Since Segment Anything operates only on 1024x1024 images, in cases like the above, not only will the image be downscaled prior to sending it to the encoding service, the visual screen scale of the view will also temporarily be set to match the resolution of the prediction image. This ensures that:

  1. performance for the prediction is independant from screen size
  2. refreshing the view is quicker, since it is only done at the reduced resolution of the prediction image

Importantly, in cases where the specified screen scale is already a more aggressive downscale that would be automatically done as mentioned above, Paintera will use the lower-resolution screen scale. This ensures the prediction matches what is displayed, but also allows you to determine whether you want a full-res (that is 1024x1024) prediction, or a smaller, but faster one.

Thresholding

When predicting over an image, the model returns an image of float values representing the probability that the given pixel lies inside the desired segmentation. Using Ctrl + Scroll you can modify the threshold at which the segmentation is accepted. This operates on the same prediction, such that modifying the threshold does not require re-predicting the segmentation

Connected Components

The resulting thresholded image is then filtered such that the resulting segmentation is a connected component.
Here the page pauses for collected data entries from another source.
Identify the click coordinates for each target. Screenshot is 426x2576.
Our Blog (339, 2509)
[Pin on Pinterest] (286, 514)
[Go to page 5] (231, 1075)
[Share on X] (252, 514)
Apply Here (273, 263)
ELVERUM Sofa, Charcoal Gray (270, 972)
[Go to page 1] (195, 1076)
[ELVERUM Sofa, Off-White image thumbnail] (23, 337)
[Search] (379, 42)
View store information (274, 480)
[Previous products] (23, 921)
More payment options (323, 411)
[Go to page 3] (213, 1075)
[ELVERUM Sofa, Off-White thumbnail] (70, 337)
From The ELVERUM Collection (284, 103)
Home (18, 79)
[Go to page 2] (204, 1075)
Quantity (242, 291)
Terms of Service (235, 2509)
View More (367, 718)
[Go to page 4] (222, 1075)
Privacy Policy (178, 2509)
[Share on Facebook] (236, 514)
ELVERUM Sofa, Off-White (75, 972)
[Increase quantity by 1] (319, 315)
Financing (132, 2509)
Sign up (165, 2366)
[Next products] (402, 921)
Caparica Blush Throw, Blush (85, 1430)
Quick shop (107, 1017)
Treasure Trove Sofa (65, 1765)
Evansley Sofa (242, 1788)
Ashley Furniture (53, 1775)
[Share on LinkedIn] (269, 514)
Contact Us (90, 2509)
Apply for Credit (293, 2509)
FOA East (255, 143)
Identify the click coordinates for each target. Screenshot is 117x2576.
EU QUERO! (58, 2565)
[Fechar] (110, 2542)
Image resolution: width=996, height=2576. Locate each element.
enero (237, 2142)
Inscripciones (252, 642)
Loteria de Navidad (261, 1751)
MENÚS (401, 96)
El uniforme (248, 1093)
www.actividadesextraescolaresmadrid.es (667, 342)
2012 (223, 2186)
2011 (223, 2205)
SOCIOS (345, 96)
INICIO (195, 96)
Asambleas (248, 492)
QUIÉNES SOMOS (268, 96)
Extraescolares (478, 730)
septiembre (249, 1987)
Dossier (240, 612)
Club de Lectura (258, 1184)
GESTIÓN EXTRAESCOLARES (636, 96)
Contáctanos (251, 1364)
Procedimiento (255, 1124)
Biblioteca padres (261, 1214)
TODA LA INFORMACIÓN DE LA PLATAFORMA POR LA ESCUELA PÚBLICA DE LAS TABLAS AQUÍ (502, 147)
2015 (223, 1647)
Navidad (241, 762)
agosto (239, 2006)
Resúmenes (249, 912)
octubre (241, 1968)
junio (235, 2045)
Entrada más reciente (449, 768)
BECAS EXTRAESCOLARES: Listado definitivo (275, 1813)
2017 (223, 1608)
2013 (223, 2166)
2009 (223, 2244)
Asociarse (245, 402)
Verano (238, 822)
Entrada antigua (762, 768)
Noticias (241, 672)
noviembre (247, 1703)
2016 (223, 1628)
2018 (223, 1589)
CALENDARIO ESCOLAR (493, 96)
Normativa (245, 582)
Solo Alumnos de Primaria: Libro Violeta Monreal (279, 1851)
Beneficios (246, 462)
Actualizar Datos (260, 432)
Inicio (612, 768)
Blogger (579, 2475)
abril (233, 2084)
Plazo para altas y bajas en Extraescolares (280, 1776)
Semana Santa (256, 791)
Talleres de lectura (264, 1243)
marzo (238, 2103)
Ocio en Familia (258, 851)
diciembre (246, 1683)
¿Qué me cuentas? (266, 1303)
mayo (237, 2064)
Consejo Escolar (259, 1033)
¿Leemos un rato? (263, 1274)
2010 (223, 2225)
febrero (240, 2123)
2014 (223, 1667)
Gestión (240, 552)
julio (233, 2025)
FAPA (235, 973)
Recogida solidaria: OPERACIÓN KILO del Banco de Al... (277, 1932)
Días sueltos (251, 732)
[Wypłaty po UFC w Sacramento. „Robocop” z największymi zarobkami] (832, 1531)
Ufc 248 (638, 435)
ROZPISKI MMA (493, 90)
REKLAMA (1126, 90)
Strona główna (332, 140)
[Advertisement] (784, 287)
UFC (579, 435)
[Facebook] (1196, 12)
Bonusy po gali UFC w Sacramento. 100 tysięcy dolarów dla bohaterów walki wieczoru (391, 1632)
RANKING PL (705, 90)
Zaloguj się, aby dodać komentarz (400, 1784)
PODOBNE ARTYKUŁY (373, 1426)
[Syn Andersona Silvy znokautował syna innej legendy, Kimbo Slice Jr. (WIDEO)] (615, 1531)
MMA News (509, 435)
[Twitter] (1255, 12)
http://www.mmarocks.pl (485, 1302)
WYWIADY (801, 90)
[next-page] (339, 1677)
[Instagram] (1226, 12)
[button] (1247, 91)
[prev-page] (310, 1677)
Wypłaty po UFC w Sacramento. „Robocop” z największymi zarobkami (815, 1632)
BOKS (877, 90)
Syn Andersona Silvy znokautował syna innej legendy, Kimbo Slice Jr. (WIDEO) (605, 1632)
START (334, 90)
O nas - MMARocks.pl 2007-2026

This helps remove unwanted noisy edges of the prediction, that are not actually touching the segmentation under the cursor.

  • When using Ctrl mode with include points, any connected component that contains an included point will be included in the segmentation, even if the components themselves are not connected, or if they also contain an excluded point
Running Prediction Service Locally

If you want to run the service locally, follow the instruction at JaneliaSciComp/SAM_service.

Then, before launching Paintera, set the enviornmental variable SAM_SERVICE_HOST to the hostname or ip-address of the new service host.